Longoria was asked if he had any insight into why the first four playoff games had all been won by the road team. After babbling on a bit about how the Rays tend to play better on the road in the playoffs in recent years and in the regular season this year — OK, a little bit of a stretch to compare home regular season game for the Rays to the first playoff game in Toronto in 23 years, but let’s go with it — Longo dropped this little nugget:

“I don’t know. I’ll be honest with you. I haven’t really watched one inning of the postseason … I was at the Lightning home opener last night, so I chose the NHL over watching playoff baseball last night. I enjoy playing the game a lot more than I do watching the game, let’s just say that.”

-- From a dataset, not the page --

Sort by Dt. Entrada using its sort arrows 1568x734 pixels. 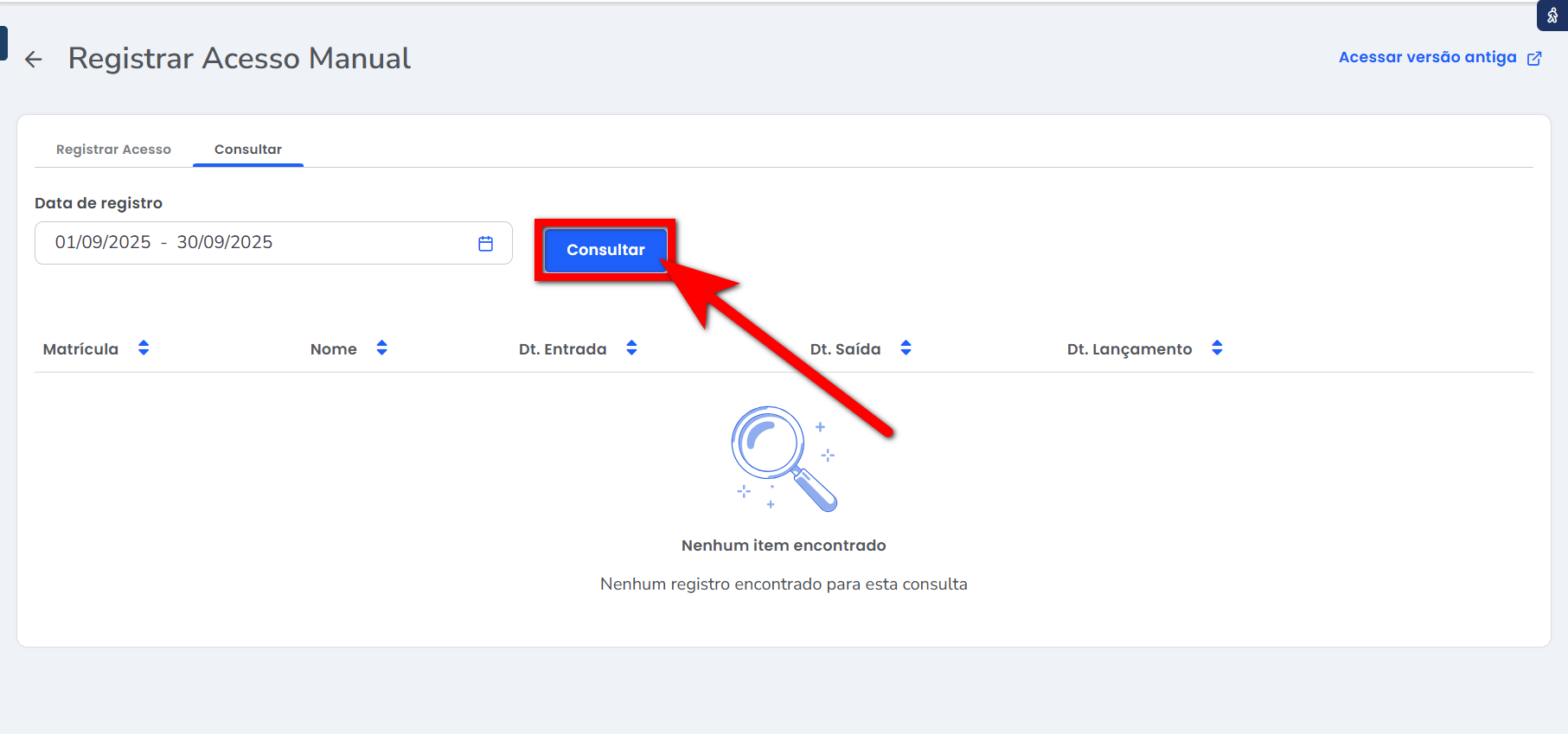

This is not an unusual stance. Many of us, if we had to work a job six days a week for 7-8 months, with half those days spent away from home, the last thing you would want to do is go home and watch that job on television. Of course, baseball is different, but players often need that detachment.

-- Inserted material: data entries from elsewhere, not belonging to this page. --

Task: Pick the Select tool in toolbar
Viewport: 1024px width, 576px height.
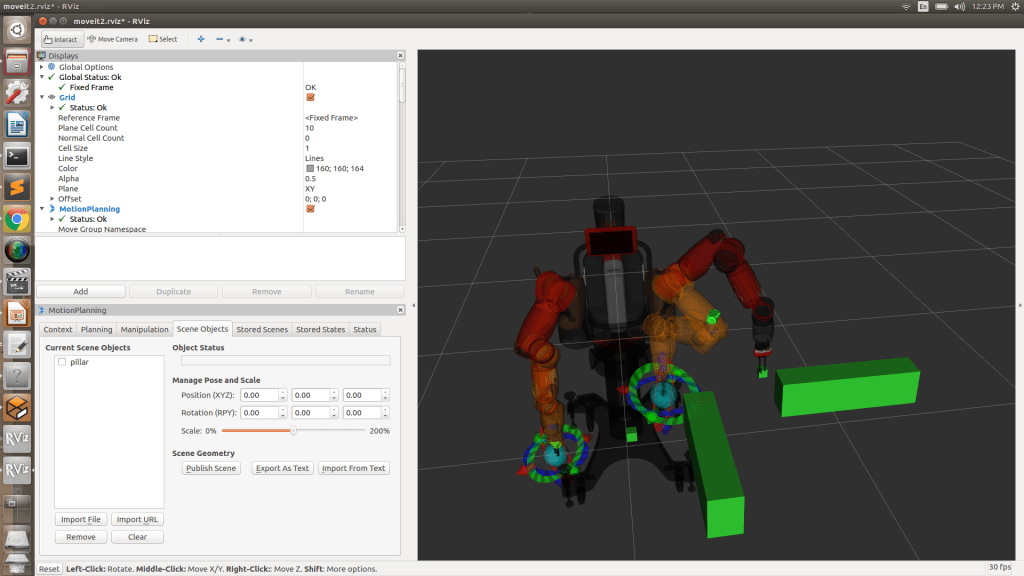Action: tap(163, 39)
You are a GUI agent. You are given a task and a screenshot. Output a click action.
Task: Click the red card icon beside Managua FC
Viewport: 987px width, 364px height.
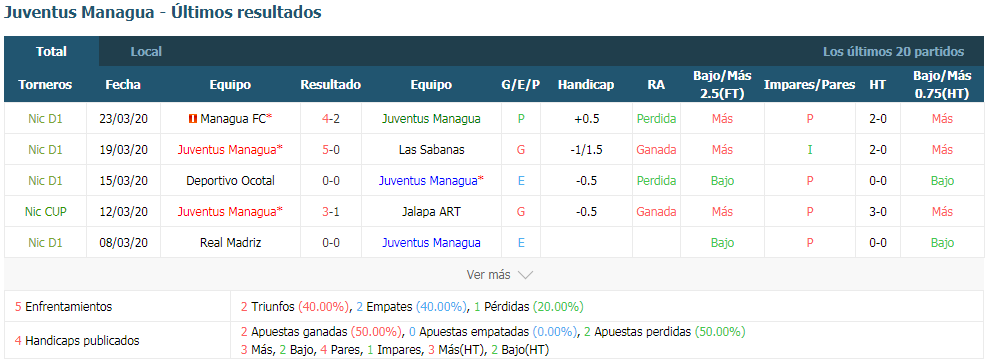[193, 118]
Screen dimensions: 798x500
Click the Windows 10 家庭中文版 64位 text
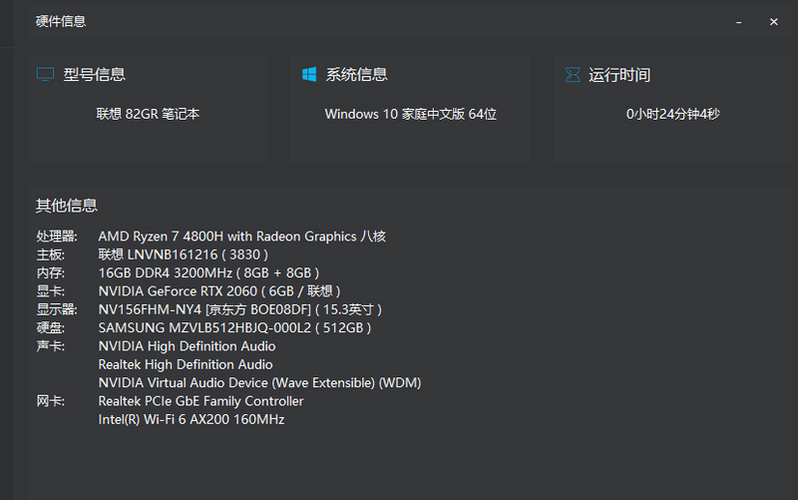pos(410,114)
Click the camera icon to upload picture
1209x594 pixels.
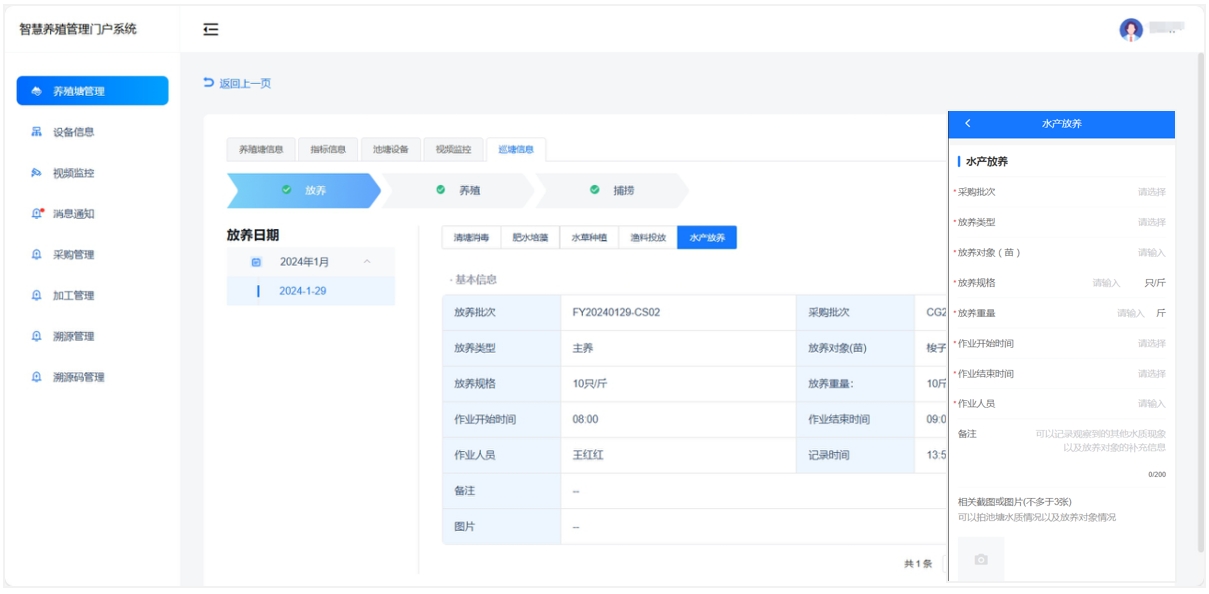click(x=981, y=559)
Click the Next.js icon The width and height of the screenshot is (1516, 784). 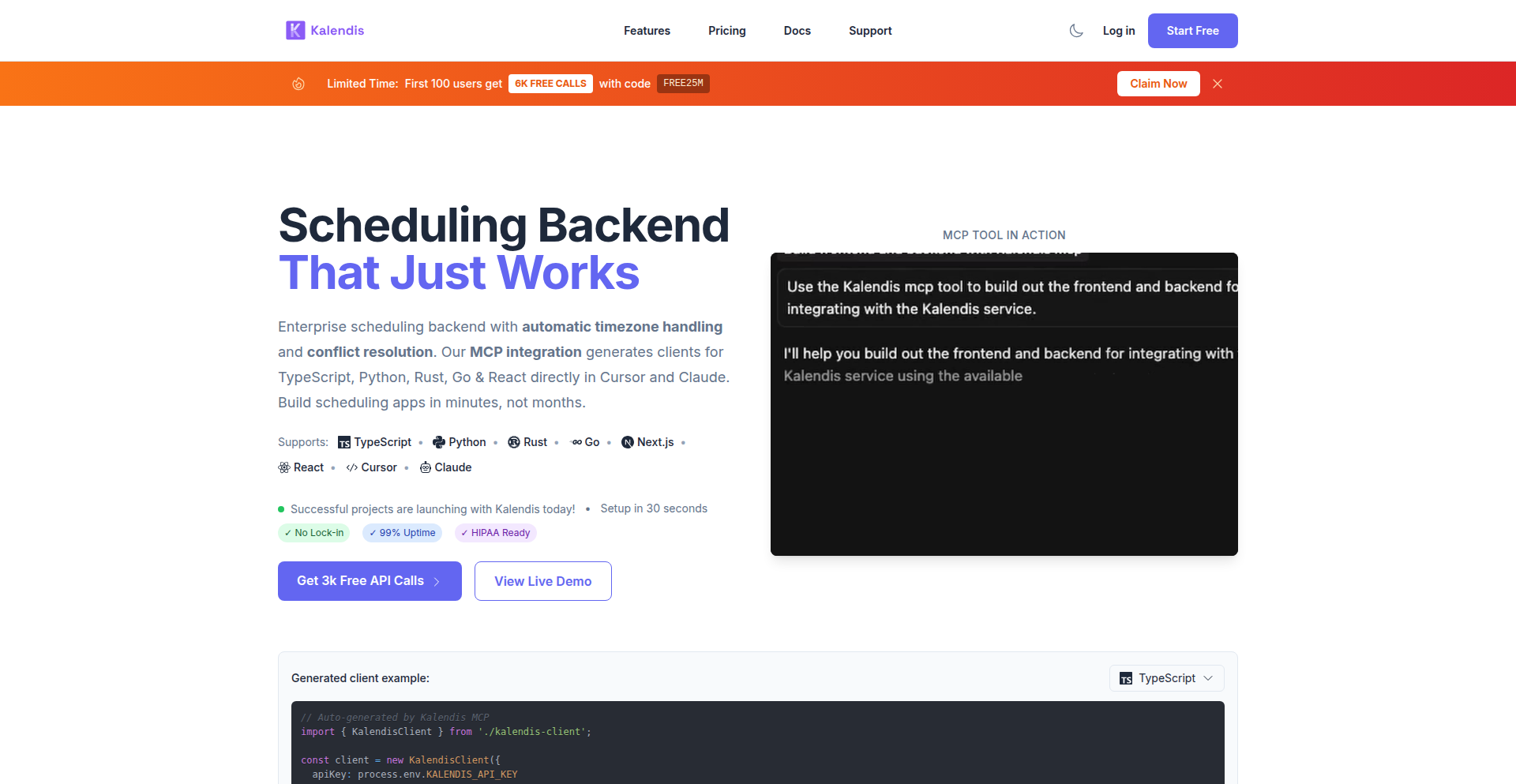click(628, 442)
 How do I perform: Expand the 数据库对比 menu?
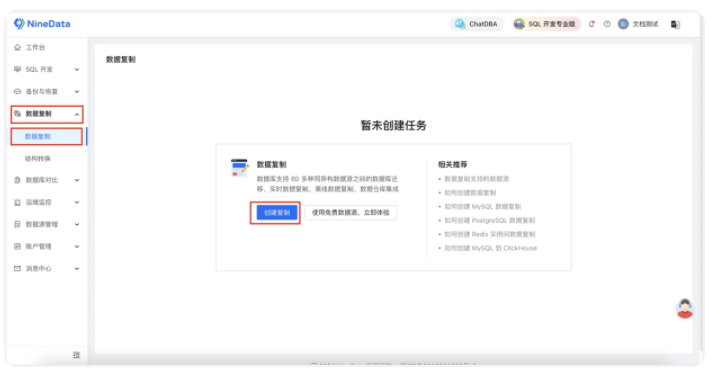point(47,180)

Still, it is a little interesting that Longo didn’t say he needed a break. He is pretty much just saying he doesn’t enjoy watching the sport. That is pretty damning for an industry that always gets skewered this time of the year when their national TV ratings struggle. If those who supposedly love the sport the most and make the most money don’t enjoy watching the sport, why should the casual sports fans?



  1. Gus says:

    If those guys had a clue, you think they'd ask him why David Price gets lit up by the Rangers in the playoffs. Since Longo's playoff dreams were doomed by Price's bad playoff starts, he might have something to say there.

  2. Karen spomer says:

    I think it's the same for most people, you'd rather be doing something you enjoy and are good at,then watch someone else do it.

  3. Brent says:

    Watching this years playoffs is like watching Rays baseball...
    I watched Scott Kazmir (and Chad Qualls) pitch against Zobrilla, then Wade Davis came in relief.
    Sean Rod is fighting JoaMah & Dave Martinez's bunch w/ F.Rod in the middle playing peace maker.
    Price pitching, though Navarro wasn't catching, Chirinos was, then Gimenez did, while being backed up by Bobby Wilson for the Rangers.
    Then ole' Carl Crawford hitting, Peralta & Jp Howell pitching w/ the Dodgers.
    So if we still them would we had made the playoffs instead?

  4. Jack Airey says:

    I have a personal perspective about watching sport you played. I played 7 years of competitive basketball and to this day I do not enjoy watching basketball on TV. IMHO it is best watched live. TV does not do the sport justice. Basketball is not a half court game. Neither is baseball.

  5. Starmand says:

    About TV.

    Read that USF is considering putting up for auction its TV station.

    Wondering if the Rays will consider getting in on the action. Instead of a new deal with Fox.

  6. Rob says:

    He should try watching the Rays almost get no-hit three times in a week. He'll never watch baseball again.

  7. wes says:

    how about this trade. Matt Moore and Brad Boxberger for Carlos Gonzalez(Rockies), a decent prospect and $20 million. The Rockies need controllable pitching and may be enticed by 3 years of Moore's upside which he showed in his last 6 starts i believe. Boxberger and the prospect are negotiable and we could change out Karns or McGee for the right prospect and or salary relief. The Rays get that masher to slot behind Longo for 2-3 years and sell high on Moore and Boxxy.

    • Starmand says:

      The 2015 edition was a better hitting team in part deux of the season due to the discovery of the "see the ball, hit the ball" conundrum. Even though the team's record was better during the first half, where the idea was "get two strikes and Heaven help you".

      Regardless of the final active roster for 2016, the next discovery should be the "some guys hit better in the 2nd slot than in the 7-hole" conundrum. For example, Longoria was a better hitter in the 4th slot than in the 3-hole.

      That's the structure of the batting order that I'd like to see. For a team that relies so much on metrics, I wonder why they haven't figured it out yet.

      • OriginalTom says:

        I agree Longoria should bat 4th but the numbers for his career when batting 3rd vs. 4th are actually much closer than I thought. Carreer OPS .846 when 4th vs. .807 when 3rd and most of the differnce can be explained by BABIP.

        I am intrigued by your "some batters hit better in the 2 hole than the 7 hole metrics." Where can these metrics be found?

        • Starmand says:


          Search by player and you will find that with some, the difference is remarkable.

          • OriginalTom says:

            A Couple of problems I have with this.

            1) Could be a self fulfilling prophecy. They put a guy in the 2- Hole when he has an excellent match up against a particular pitcher but move him down when the match up is not so good.

            2) They move players up in the order when hot and down in the order when cold.

            3) Sample sizes are small.